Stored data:
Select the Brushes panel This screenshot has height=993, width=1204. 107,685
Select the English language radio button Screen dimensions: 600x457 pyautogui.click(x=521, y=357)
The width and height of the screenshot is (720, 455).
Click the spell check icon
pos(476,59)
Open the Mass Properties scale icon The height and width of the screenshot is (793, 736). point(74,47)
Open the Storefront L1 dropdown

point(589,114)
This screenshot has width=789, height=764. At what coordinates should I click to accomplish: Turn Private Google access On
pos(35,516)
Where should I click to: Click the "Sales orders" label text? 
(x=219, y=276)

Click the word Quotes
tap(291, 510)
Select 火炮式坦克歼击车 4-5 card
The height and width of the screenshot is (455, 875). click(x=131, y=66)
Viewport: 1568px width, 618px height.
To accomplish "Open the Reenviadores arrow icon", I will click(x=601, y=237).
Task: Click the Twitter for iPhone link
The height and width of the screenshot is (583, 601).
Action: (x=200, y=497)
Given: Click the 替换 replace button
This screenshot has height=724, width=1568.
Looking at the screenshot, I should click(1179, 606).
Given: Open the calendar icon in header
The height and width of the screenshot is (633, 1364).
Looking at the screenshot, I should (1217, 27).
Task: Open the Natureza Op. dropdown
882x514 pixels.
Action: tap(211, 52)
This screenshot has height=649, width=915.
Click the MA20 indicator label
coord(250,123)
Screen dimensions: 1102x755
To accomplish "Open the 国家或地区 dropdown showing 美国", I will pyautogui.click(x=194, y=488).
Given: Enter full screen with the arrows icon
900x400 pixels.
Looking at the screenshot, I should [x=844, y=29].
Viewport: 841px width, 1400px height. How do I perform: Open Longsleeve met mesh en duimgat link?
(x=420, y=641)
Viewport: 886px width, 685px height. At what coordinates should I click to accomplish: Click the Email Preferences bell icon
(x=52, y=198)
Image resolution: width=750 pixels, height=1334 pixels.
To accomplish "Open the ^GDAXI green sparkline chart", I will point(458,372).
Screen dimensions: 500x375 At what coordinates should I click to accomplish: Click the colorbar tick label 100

▸ Work order: The required output is the full set of entries, reproduced verbatim.

▸ Answer for the task:
Select the Brushes panel This screenshot has height=993, width=1204. 107,685
Select the English language radio button Screen dimensions: 600x457 pyautogui.click(x=521, y=357)
The width and height of the screenshot is (720, 455).
Click the spell check icon
pos(476,59)
Open the Mass Properties scale icon The height and width of the screenshot is (793, 736). point(74,47)
Open the Storefront L1 dropdown

point(589,114)
This screenshot has width=789, height=764. At what coordinates should I click to accomplish: Turn Private Google access On
pos(35,516)
Where should I click to: Click the "Sales orders" label text? 
(x=219, y=276)

Click the word Quotes
tap(291, 510)
Select 火炮式坦克歼击车 4-5 card
The height and width of the screenshot is (455, 875). click(x=131, y=66)
Viewport: 1568px width, 618px height.
To accomplish "Open the Reenviadores arrow icon", I will click(x=601, y=237).
Task: Click the Twitter for iPhone link
The height and width of the screenshot is (583, 601).
Action: (x=200, y=497)
Given: Click the 替换 replace button
This screenshot has height=724, width=1568.
Looking at the screenshot, I should click(1179, 606).
Given: Open the calendar icon in header
The height and width of the screenshot is (633, 1364).
Looking at the screenshot, I should (1217, 27).
Task: Open the Natureza Op. dropdown
882x514 pixels.
Action: tap(211, 52)
This screenshot has height=649, width=915.
Click the MA20 indicator label
coord(250,123)
Screen dimensions: 1102x755
To accomplish "Open the 国家或地区 dropdown showing 美国", I will pyautogui.click(x=194, y=488).
Given: Enter full screen with the arrows icon
900x400 pixels.
Looking at the screenshot, I should [x=844, y=29].
Viewport: 841px width, 1400px height. How do I perform: Open Longsleeve met mesh en duimgat link?
(x=420, y=641)
Viewport: 886px width, 685px height. At what coordinates should I click to accomplish: Click the Email Preferences bell icon
(x=52, y=198)
Image resolution: width=750 pixels, height=1334 pixels.
To accomplish "Open the ^GDAXI green sparkline chart", I will point(458,372).
Screen dimensions: 500x375 At what coordinates should I click to accomplish: Click the colorbar tick label 100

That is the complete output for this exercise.